Et les fous menaient grand tapage

Désormais seule, avec comme unique apanage

Le souvenir de ses montagnes, des alpages

Où jeune elle menait les troupeaux de moutons

Fille fière et têtue, vêtue de pantalons

La première dans ces parages.

Mais un destin veillait. Voyageur sans bagage,

L’avenir se frayait un chemin sans ambage.

Ses flancs avaient été subitement féconds.

Ils devenait plus larges, ils devenaient plus ronds

Ses seins plus lourds dans le corsage.

Les yeux au bord des pleurs, le moral à l’étiage,

Sans appui, sans amour dans ce plat paysage,

En cet hiver trop doux, sans le moindre flocon

Pour blanchir un Noël, pour couvrir un balcon

Muette elle vaque à l’ouvrage

Elle maudit l’enfant qui verrouille sa cage.
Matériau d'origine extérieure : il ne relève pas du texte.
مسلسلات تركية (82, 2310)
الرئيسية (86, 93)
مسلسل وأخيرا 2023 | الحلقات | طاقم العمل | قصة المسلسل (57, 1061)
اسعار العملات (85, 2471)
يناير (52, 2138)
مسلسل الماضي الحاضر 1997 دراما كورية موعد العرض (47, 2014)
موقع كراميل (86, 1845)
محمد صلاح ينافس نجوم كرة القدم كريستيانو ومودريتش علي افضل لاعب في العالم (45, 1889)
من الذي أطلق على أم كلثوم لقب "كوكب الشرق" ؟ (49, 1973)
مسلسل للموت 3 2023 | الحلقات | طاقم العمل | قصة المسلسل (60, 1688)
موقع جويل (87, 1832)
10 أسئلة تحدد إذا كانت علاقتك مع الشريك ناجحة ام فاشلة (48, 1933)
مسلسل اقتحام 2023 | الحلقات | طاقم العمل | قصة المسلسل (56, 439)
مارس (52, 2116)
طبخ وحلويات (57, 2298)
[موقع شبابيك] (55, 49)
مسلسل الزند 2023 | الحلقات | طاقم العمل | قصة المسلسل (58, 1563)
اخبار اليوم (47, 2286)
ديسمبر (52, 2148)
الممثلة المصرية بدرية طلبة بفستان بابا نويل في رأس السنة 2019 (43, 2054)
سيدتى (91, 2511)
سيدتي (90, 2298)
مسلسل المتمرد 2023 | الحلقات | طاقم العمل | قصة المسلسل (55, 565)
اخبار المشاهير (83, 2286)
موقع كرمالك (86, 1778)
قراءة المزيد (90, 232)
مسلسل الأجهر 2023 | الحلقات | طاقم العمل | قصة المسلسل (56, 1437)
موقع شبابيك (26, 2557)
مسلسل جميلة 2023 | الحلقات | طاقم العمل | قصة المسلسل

Mais une étrange voix lui dit : « tourne la page

Redresse-toi, fais face à tous ces maquignons.

Ton bébé sera beau, ses yeux seront mignons

Il te revaudra de ton courage»

L’Ange qui parle ainsi, le porteur de message

Qui susurre un espoir à la fille trop sage

Qui un jour a dit oui, sans plaisir ni passion,

Est-ce ainsi qu’à Marie il fit l’Annonciation

Du nouveau messie de passage ?

Cependant, il n’était évidemment pas question pour elle de devenir mère alors même qu’un homme identifié était passé par là. Prévenu au fin fond des tranchées de ce qui se tramait à l’arrière, Sébastien écrivit, au crayon, une carte postale reconnaissant sa responsabilité dans la grossesse et exprimant sa volonté d’épouser la maman. Ainsi fut fait. Mais en l’absence du promis (à cette époque toujours susceptible de n’être plus du jour au lendemain), Anna Mariette épousa une carte postale et devint ainsi Anna Tourné.